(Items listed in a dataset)
◆ ◆ ◆

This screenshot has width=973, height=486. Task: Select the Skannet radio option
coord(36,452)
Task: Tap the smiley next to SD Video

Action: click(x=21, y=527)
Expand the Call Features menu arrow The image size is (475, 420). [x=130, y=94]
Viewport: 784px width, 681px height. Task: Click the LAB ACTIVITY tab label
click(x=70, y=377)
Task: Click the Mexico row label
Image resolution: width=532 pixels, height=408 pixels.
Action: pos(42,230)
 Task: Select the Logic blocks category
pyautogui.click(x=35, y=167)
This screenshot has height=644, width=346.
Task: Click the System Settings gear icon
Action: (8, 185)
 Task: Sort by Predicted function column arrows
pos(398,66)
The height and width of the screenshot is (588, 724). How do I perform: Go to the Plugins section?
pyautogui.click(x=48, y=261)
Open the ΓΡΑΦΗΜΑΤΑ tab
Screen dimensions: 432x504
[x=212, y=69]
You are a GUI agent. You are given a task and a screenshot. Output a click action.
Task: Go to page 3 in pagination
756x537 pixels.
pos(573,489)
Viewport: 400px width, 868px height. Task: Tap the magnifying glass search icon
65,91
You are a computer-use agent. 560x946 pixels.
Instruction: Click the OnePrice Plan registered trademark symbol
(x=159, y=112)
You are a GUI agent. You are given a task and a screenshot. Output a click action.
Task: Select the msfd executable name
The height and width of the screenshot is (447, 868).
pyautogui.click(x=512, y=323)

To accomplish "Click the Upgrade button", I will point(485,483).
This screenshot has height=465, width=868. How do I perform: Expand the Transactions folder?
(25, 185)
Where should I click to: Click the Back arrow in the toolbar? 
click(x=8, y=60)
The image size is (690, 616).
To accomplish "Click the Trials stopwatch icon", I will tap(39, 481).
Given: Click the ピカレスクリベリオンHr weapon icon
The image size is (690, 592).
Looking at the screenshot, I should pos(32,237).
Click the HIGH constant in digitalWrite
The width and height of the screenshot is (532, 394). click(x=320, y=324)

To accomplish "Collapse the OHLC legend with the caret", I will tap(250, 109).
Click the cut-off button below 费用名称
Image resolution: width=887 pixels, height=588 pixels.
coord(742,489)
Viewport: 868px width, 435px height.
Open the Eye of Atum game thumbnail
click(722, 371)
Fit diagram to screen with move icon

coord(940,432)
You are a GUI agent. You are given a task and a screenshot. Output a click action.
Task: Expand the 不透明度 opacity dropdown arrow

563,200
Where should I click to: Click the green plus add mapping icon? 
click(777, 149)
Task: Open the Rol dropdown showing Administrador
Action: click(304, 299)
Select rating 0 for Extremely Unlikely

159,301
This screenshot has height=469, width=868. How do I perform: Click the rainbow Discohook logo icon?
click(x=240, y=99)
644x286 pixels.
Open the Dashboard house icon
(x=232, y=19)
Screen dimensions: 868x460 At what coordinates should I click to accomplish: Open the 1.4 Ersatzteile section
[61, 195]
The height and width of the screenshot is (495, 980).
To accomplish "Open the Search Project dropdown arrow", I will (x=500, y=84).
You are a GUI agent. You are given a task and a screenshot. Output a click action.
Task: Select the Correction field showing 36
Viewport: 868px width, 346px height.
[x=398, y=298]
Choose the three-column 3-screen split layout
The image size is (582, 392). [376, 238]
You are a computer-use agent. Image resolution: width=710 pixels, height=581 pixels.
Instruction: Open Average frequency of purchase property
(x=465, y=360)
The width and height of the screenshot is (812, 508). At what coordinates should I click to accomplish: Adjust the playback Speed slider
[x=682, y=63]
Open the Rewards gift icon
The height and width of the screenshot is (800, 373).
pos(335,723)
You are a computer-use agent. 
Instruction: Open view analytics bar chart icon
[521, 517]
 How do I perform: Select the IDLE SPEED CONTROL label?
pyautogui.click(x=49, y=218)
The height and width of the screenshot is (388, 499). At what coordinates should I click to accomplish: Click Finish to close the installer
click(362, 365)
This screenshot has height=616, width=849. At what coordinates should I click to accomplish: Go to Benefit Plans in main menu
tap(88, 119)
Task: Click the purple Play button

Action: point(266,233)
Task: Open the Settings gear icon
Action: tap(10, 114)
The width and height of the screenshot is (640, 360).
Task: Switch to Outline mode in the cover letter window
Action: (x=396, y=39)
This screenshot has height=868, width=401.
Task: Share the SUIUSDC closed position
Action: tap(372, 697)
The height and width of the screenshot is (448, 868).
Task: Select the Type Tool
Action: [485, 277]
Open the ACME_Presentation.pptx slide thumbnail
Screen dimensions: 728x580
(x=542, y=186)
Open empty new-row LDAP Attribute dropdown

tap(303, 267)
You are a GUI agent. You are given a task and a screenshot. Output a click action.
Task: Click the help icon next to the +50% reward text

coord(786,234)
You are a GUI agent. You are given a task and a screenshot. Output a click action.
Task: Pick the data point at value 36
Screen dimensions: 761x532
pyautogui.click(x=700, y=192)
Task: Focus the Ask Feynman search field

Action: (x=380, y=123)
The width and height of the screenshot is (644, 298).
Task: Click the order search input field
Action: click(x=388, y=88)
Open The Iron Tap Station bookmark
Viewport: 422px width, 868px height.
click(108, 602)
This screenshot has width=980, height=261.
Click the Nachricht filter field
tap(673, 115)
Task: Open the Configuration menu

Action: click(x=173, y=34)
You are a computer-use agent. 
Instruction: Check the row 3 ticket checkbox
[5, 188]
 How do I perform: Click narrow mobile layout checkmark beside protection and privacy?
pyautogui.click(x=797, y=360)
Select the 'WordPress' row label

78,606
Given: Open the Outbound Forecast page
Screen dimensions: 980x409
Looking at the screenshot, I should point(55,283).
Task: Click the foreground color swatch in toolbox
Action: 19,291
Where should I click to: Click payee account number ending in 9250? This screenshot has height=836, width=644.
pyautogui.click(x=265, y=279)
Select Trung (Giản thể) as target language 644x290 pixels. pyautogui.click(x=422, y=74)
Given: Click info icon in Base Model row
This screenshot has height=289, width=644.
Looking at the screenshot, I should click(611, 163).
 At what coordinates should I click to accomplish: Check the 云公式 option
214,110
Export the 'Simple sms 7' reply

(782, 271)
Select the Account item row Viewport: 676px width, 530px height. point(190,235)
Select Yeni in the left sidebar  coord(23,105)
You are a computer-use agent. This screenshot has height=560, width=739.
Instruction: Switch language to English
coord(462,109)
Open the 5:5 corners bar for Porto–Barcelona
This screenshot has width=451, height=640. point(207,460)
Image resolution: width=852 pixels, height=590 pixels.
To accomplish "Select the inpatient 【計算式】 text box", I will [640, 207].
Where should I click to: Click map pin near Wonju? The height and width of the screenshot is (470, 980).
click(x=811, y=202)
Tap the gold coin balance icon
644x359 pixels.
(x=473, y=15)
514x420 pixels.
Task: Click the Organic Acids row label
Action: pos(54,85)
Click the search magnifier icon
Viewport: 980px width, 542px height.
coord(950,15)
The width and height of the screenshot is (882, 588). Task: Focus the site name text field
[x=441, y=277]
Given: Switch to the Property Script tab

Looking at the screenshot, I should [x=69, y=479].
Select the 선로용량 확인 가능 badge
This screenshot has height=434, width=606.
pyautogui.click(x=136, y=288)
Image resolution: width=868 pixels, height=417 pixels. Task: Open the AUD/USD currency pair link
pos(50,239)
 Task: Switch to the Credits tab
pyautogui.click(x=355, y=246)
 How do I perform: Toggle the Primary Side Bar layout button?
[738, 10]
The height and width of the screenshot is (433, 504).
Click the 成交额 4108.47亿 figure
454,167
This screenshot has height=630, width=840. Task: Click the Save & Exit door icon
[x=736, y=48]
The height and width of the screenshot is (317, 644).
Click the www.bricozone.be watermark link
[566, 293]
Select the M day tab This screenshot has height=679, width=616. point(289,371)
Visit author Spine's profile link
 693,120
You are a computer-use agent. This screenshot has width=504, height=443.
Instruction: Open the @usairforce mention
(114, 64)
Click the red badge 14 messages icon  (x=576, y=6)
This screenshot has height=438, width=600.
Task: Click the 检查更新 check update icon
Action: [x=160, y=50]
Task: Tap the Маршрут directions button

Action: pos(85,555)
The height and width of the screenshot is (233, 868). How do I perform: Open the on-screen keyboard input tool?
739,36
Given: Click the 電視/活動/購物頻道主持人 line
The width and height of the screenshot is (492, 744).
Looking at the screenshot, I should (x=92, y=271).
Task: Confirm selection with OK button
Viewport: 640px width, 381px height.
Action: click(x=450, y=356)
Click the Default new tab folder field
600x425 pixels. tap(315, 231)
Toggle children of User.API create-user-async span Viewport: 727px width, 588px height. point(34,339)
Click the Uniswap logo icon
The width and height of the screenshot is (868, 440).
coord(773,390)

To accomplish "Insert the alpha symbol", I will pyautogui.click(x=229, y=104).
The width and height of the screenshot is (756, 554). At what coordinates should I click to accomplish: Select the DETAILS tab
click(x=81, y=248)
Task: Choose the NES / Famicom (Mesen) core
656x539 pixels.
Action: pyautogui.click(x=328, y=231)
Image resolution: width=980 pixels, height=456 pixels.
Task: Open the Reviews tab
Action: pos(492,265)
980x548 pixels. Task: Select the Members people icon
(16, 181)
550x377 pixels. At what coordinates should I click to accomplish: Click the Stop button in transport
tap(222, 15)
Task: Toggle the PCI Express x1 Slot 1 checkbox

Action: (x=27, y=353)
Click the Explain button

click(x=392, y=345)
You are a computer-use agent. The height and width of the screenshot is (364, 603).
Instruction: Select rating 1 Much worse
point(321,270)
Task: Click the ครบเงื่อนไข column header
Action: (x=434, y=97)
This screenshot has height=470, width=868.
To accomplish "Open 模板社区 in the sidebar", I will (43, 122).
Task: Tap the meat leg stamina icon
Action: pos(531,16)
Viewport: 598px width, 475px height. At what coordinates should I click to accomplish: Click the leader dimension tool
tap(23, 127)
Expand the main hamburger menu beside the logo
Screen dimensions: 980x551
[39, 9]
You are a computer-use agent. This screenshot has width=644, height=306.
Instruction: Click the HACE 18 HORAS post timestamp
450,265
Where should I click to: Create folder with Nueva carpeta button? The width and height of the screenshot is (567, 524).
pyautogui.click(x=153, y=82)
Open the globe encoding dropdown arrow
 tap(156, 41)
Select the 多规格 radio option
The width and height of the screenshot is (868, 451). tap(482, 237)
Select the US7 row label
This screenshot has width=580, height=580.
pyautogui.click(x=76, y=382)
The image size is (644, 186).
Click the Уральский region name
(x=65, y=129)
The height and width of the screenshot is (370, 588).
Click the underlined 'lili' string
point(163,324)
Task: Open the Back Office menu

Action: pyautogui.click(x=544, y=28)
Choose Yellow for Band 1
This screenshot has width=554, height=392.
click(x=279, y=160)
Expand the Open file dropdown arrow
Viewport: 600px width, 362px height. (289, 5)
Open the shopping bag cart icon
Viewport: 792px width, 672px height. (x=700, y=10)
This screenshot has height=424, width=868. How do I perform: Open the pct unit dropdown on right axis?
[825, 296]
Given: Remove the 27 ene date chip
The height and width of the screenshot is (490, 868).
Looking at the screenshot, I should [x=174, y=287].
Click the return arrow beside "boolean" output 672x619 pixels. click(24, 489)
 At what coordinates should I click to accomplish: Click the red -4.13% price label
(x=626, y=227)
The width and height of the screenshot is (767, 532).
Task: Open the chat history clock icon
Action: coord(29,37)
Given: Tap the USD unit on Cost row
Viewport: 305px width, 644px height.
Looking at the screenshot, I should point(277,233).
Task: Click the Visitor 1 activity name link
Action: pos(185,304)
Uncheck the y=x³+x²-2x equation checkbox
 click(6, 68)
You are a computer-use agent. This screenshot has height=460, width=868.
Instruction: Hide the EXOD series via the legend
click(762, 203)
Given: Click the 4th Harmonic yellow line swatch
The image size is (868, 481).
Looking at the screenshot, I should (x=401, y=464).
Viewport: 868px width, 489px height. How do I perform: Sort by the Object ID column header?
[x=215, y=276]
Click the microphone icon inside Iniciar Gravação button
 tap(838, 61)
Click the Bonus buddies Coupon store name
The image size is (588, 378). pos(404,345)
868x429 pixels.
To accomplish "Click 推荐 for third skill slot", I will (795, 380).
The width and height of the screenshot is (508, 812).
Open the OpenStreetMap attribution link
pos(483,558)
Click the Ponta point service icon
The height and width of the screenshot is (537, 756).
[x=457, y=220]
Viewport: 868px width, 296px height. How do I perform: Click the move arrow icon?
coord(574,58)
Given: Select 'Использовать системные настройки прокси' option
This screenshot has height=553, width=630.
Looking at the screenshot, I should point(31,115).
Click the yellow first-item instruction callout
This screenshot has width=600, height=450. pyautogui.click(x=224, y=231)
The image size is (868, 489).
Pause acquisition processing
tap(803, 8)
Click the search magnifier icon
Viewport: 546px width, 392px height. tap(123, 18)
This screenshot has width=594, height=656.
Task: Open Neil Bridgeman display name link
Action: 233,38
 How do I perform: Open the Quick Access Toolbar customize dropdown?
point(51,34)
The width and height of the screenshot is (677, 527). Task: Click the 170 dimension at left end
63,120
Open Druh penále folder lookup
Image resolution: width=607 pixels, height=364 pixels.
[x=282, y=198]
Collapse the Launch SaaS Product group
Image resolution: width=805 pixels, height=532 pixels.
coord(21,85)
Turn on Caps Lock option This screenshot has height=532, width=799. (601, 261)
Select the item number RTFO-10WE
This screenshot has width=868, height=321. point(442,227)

◆ ◆ ◆

Every line that contains the string "page" should be copied from the entries.

Task: Go to page 3 in pagination
Given: Open the Outbound Forecast page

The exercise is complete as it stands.